Staff Perspective Justin Watkins

Educators and public health professionals both know that healthier children are better prepared to learn both in and out of school. This makes perfect sense; children affected by health issues are not able to fully focus on their studies and are therefore less likely to perform at their full potential. From the public health perspective, educational attainment is one of the key determinants of lifelong health outcomes; people with higher educational attainment live longer.

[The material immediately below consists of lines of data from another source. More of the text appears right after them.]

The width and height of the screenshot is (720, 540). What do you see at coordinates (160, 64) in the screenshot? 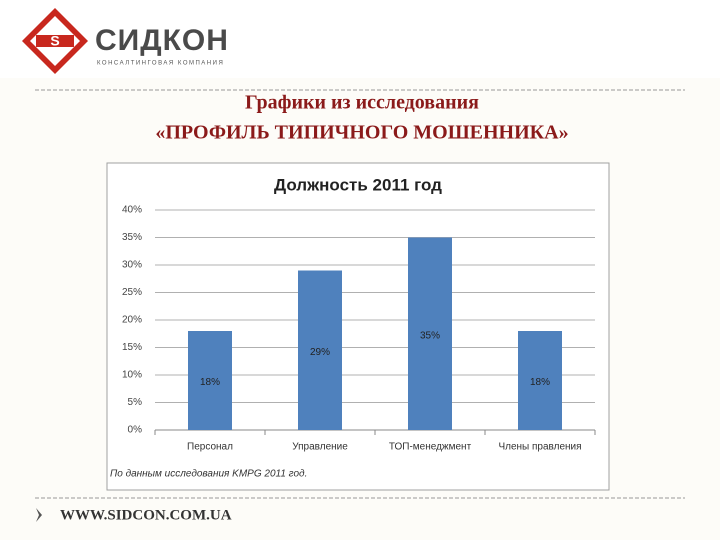
I see `logo-tagline: КОНСАЛТИНГОВАЯ КОМПАНИЯ` at bounding box center [160, 64]. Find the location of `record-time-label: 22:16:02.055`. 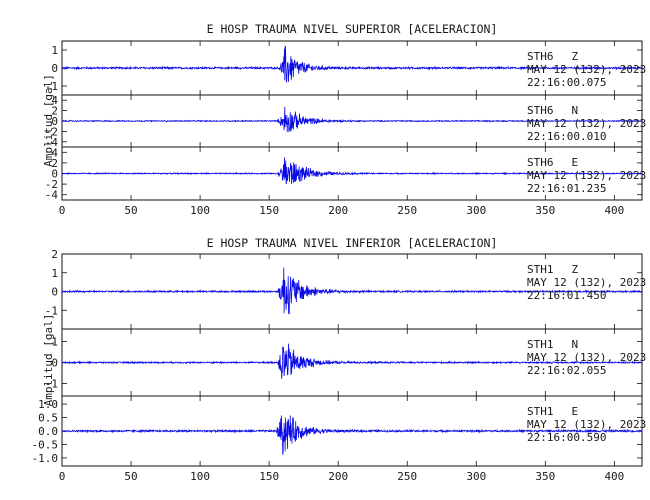

record-time-label: 22:16:02.055 is located at coordinates (566, 370). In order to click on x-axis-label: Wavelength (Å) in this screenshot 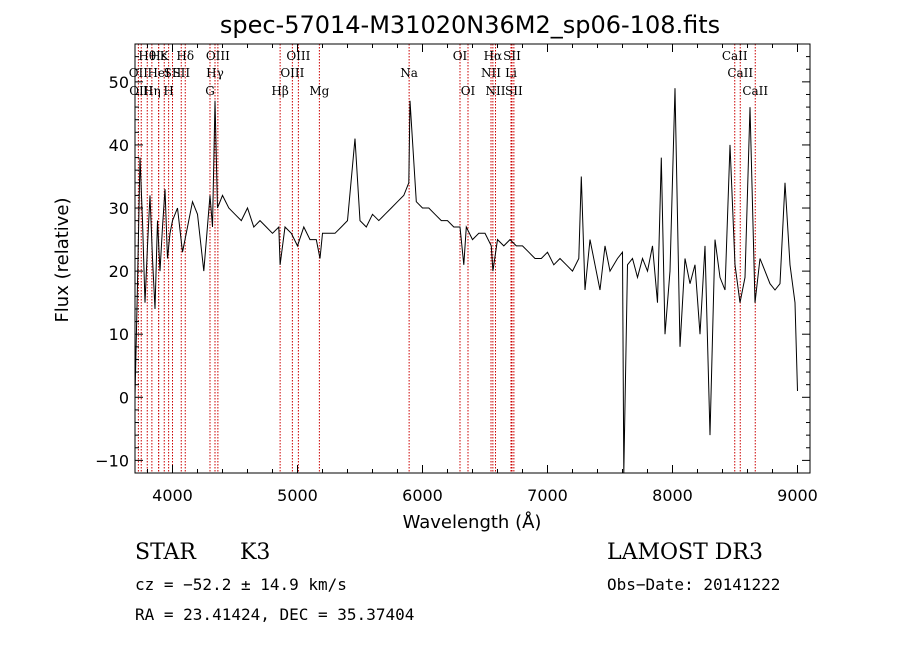, I will do `click(472, 522)`.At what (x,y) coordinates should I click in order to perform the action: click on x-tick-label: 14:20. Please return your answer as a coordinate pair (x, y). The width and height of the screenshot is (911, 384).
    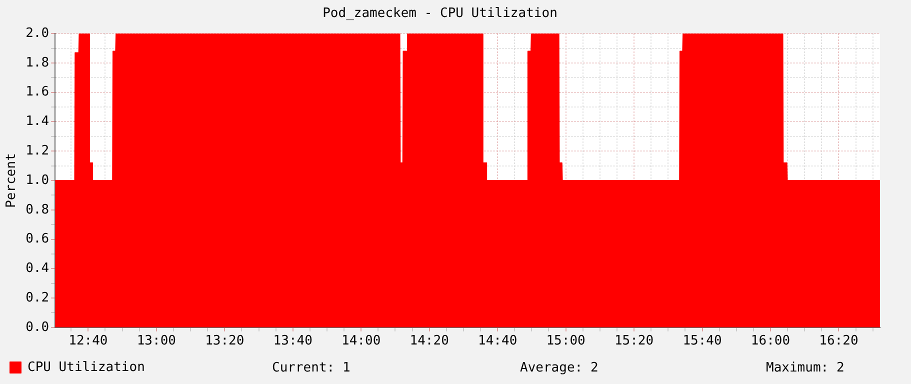
    Looking at the image, I should click on (430, 342).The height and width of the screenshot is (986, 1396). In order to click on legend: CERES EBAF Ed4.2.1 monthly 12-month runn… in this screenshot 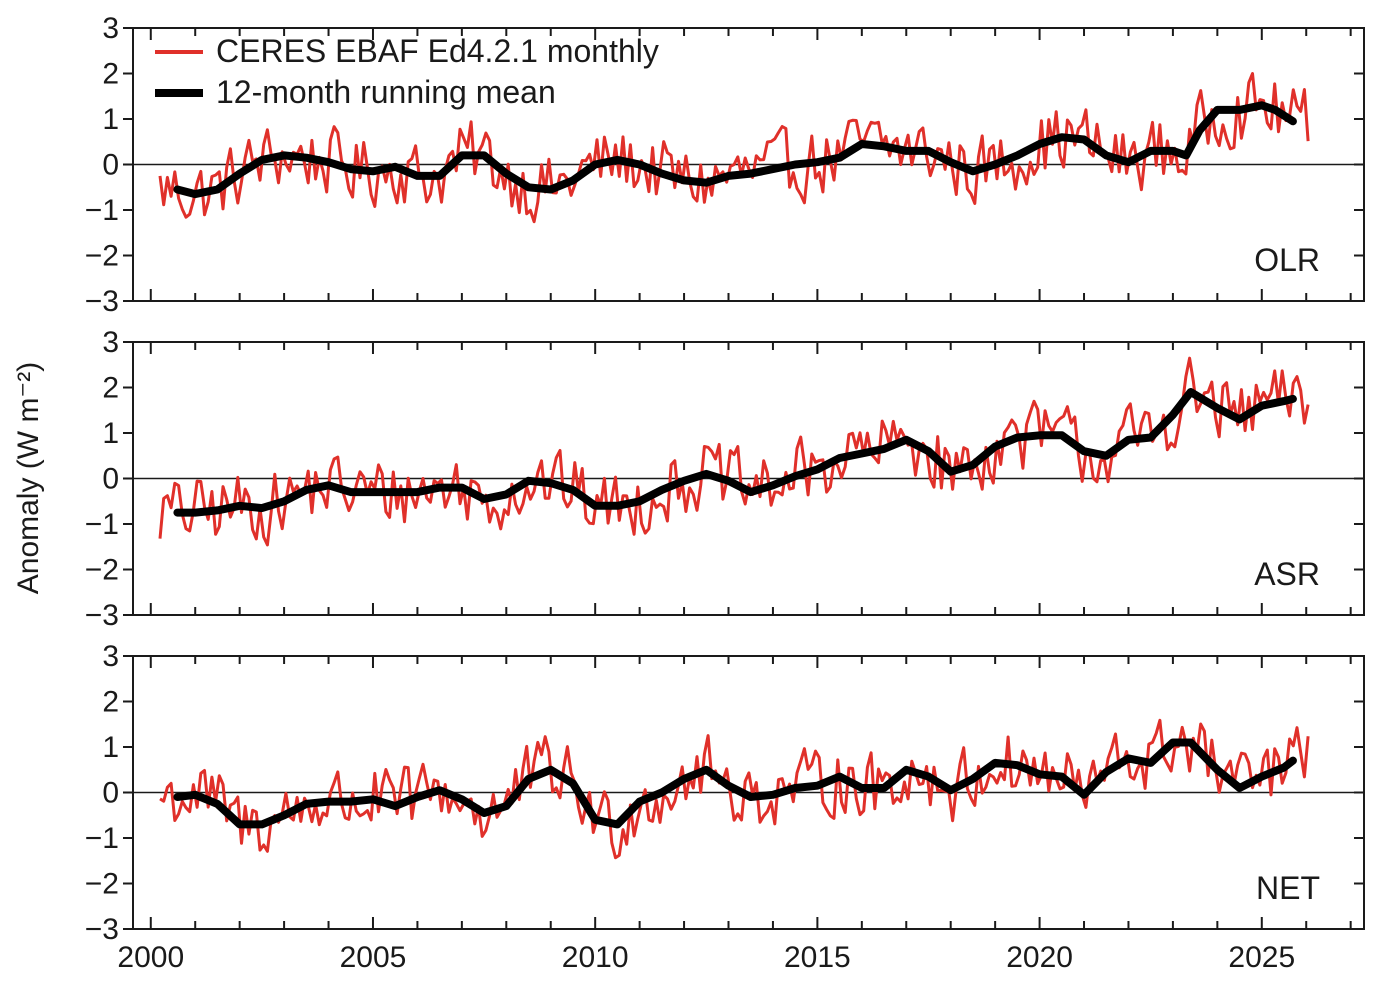, I will do `click(407, 72)`. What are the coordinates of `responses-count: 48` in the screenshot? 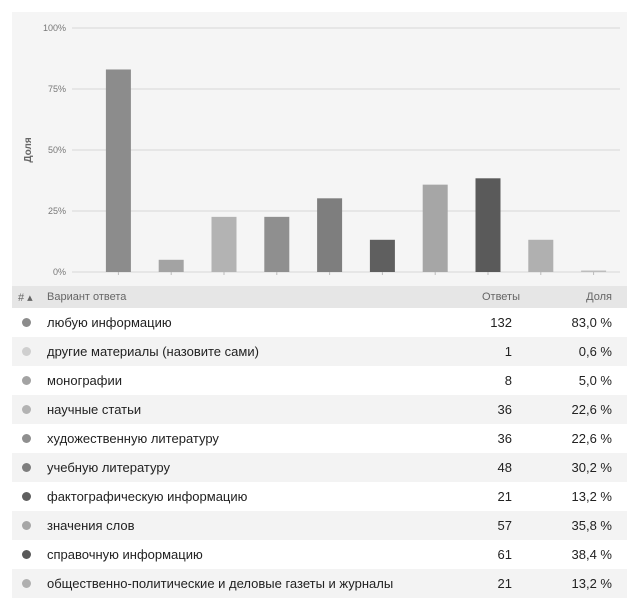 It's located at (504, 468).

While most people recognize the importance of ensuring that all students are healthy and prepared to learn when they are in school, it was only recently that the education and public health fields began collaborating. Traditionally, health professionals viewed their role as strictly informing and educating people about how to make healthy decisions – and when that didn’t work they would provide the necessary care to treat the illness. Likewise, educators viewed their role as strictly teaching students about core subjects like Math and English, not recognizing the valuable role they can play in ensuring all students have optimal health and opportunities for the future. The recognition of the important role that schools (i.e. the food and physical activity environments) and supporting policies have on health outcomes and educational attainment has helped bring about this paradigm shift.

The childhood obesity epidemic was one of the major factors that spurred this recognition and subsequent collaboration between health and education. Educators have come to realize that when students are sick or unhealthy they are unable to learn. Given the amount of time kids spend at school, health professionals have begun to look at strategies that ensure the school environment is conducive to help reduce obesity rates and support the health and well-being of its students. The healthy schools movement led by Michelle Obama’s Let’s Move campaign along with many other initiatives across the nation has begun to highlight the importance of addressing health issues at school. Whether its ensuring kids have adequate Physical Education, healthy meals, or social and emotional supports, schools have begun to embrace the holistic approach to education that views the whole child, instead of just individual cognitive ability.

The future for collaboration between the fields of public health and education looks very bright. With various initiatives showing success in addressing health issues related to youth, we can begin to identify best practices to create healthy schools that foster environments that are more conducive to learning. As more policymakers realize the importance of collaboration between the two fields we can expect to see more support for partnerships. Get Healthy San Mateo County will continue to work to forge stronger partnerships with our counterparts in education to ensure that every child can achieve their highest potential and therefore have every opportunity for success and a healthy life. The more we work together – the more successful our efforts to improve educational attainment and overall health will be.